Jupyter - nthu-ioa/cluster GitHub Wiki
See also Juptyer Lab Tips and instructions for setting up SSH keys .
You could also use Jupyternotebook with Visual Studio Code.
Jupyter is a good way to work interactively with python on remote machines.
After some initial setup (see one-time setup below), the basic idea is to:
- Start a jupyter lab server on the
m01
node using Slurm. - Connect to that server from your desktop/laptop using an ssh tunnel.
One-time setup
You will need to do the following before you can use jupyter on the cluster for the first time.
-
Install and activate your python conda environment: see Python.
-
Install Jupyterlab in the environment you activated:
conda install -c conda-forge jupyter jupyterlab
You can install jupyterlab into any of your conda environments.
Do all the above before starting to follow the instructions below.
-
A recent change to jupyterlab has introduced an extra "one-off" step. This comes after you have followed the steps below. The first time you successfully connect your browser to a jupyterlab session, you will be asked to enter your token and set a password. The token can be found in the log file of your jupyter job (look for
token=
followed by a long number). Copy and paste that number into the box that jupyter presents, then choose a password. You will be asked for this jupyter password whenever you connect in future. The point of the password is to stop other clusters users connecting to your jupyter sessions! -
Add Jupyter kernels for your own conda environments
Jupyter doesn't automatically know about your different conda environments.

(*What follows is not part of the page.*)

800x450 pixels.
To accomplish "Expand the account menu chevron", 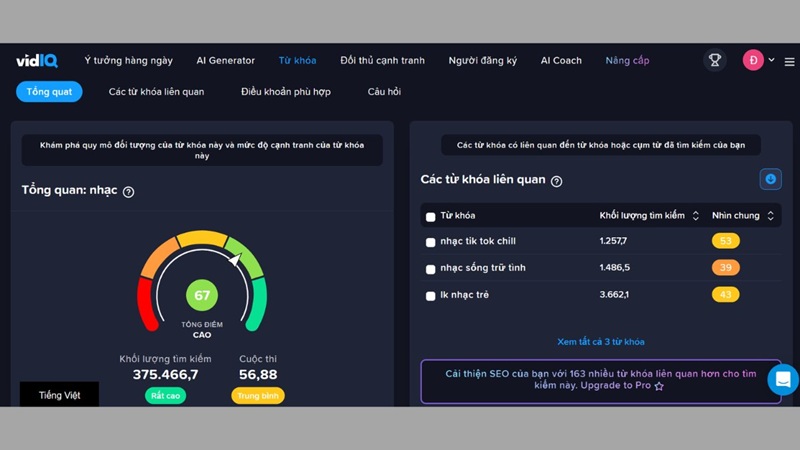I will 771,60.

If you have a conda environment called 'myenv' you let Jupyter know about it with the following two steps (in a terminal, substituting the actual name of your environment for myenv
):
> source activate myenv`
> python -m ipykernel install --user --name myenv --display-name "Python (myenv)"`
You only need to do this once for each environment. When you have done this, you will be able to select "Python (myenv)" from the kernels menu in your notebook. The code in the notebook will then execute using the version of python in that environment, and have access to the packages you have installed.
When you have followed the steps above, you're ready to start using Jupyter over SLURM, as explained in the next section.

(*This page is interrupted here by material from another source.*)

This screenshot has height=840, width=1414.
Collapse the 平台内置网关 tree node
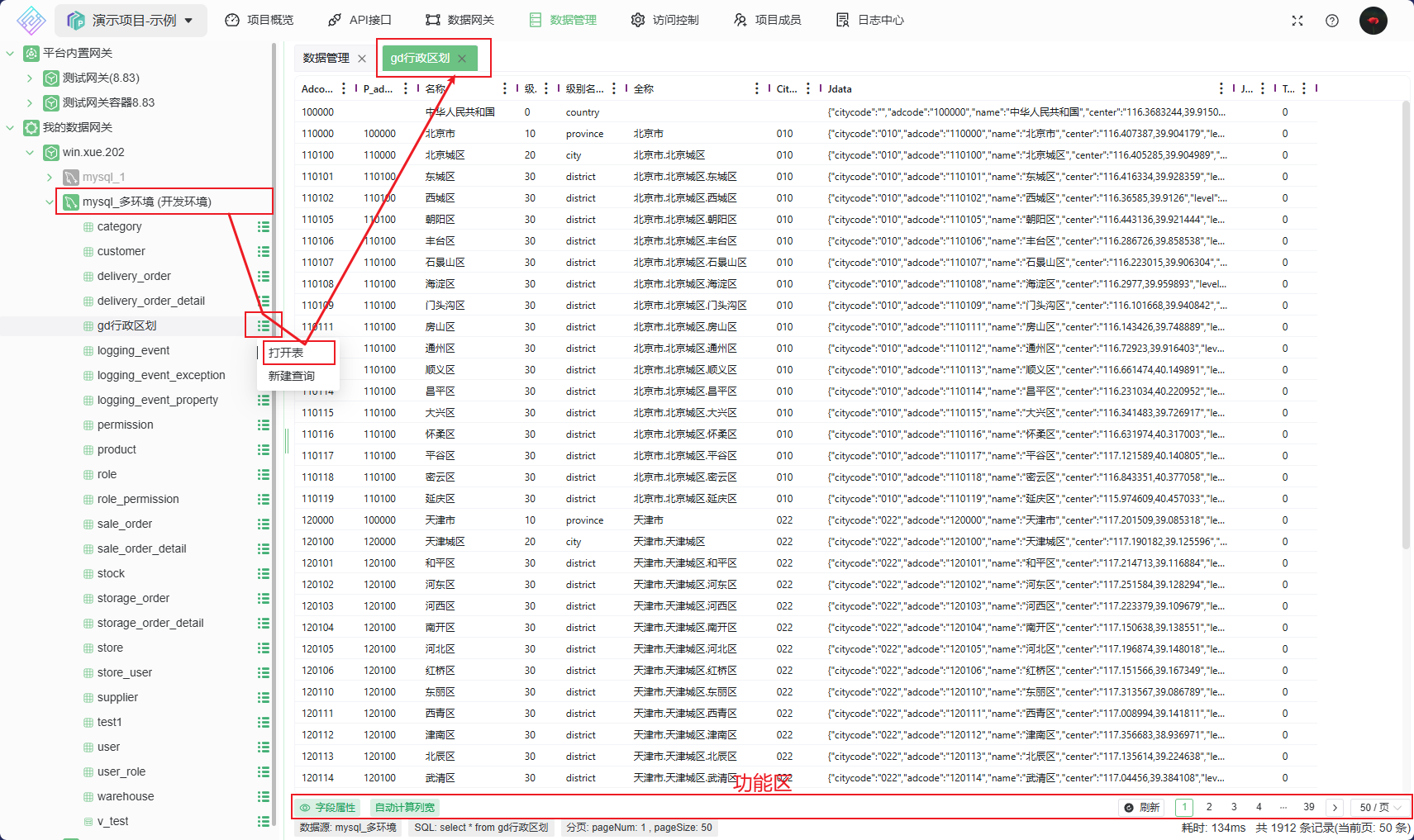pos(10,53)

Running a Jupyter Lab Server using SLURM
This is the best-practice way to use jupyter lab on the cluster.
First, on the cluster login node, create a job script by copying the following example. This could be called jupyter-slurm.sh
and live under ~/jupyter
. Note that (by default) log files will be written to the same place as this job script.
- You need to replace
MY_PORT_NUMBER
with a valid port number (the default is 8888, but you should choose a favorite number between 8888 and 9999). Your session might end up on a different port if the number you ask for is taken, so you will need to check the log. - The line
source activate NAME_OF_YOUR_CONDA_ENVIRONMENT
only applies if you want to start jupyter in a specific conda environment. Note that, if you follow the environment kernel tip on Jupyter Lab Tips, you can switch environments within the jupyter session: you certainly don't need this line in that case.
#!/bin/bash
#SBATCH --partition mem
#SBATCH --nodelist m01
#SBATCH --nodes 1
#SBATCH --ntasks-per-node 1
#SBATCH --cpus-per-task 2
#SBATCH --mem 32G
#SBATCH --job-name jupyter
#SBATCH --output /data/YOUR_USERNAME/jupyter-%J.log
#SBATCH --time 3-0
module purge
module load python
module load slurm_limit_threads
source activate NAME_OF_YOUR_CONDA_ENVIRONMENT
cd /
srun jupyter lab --no-browser --port MY_PORT_NUMBER
This example requests 32GB of RAM and 2 cores for 3 days. If you need more resources, please adjust this as needed.
Note:
- We prefer jupyter sessions to run on
m01
. - 2 is the minimum number of cores you can reserve; if you request 1 core Slurm will reserve 2 anyway, because of the way it treats hyperthreads;
- The
slurm_limit_threads
module sets environment variables to correctly match the number of threads generated by multithreaded Python libraries to the number of available cores. - The
cd /
line is just to set the root of the file tree in jupyterlab to something more useful than the directory where your job script lives. In this case it sets the root of the jupyter file tree to be the root of our file system, from which you can access/cluster/home/yourusername
and/data/yourusername
. - See our page on Slurm for the meaning of the
srun
command. - If you're happy to over-write the log file every time you start a new server, you can remove the
-%J
from the last#SBATCH
command. You can change the path if you don't want the log file(s) in the root of your data space (for example, you could create/data/your_username/jupyter
and send the logs there instead).
Submit this job script, verify that the job is running on the cluster and check its Slurm JOB_ID. For example:
sbatch jupyter-slurm.sh
squeue
Your job will now stay running until you kill it with scancel {JOB ID}
.
Connecting to your jupyter session with an SSH tunnel
First, follow the instructions for setting up an internal ssh key on the cluster.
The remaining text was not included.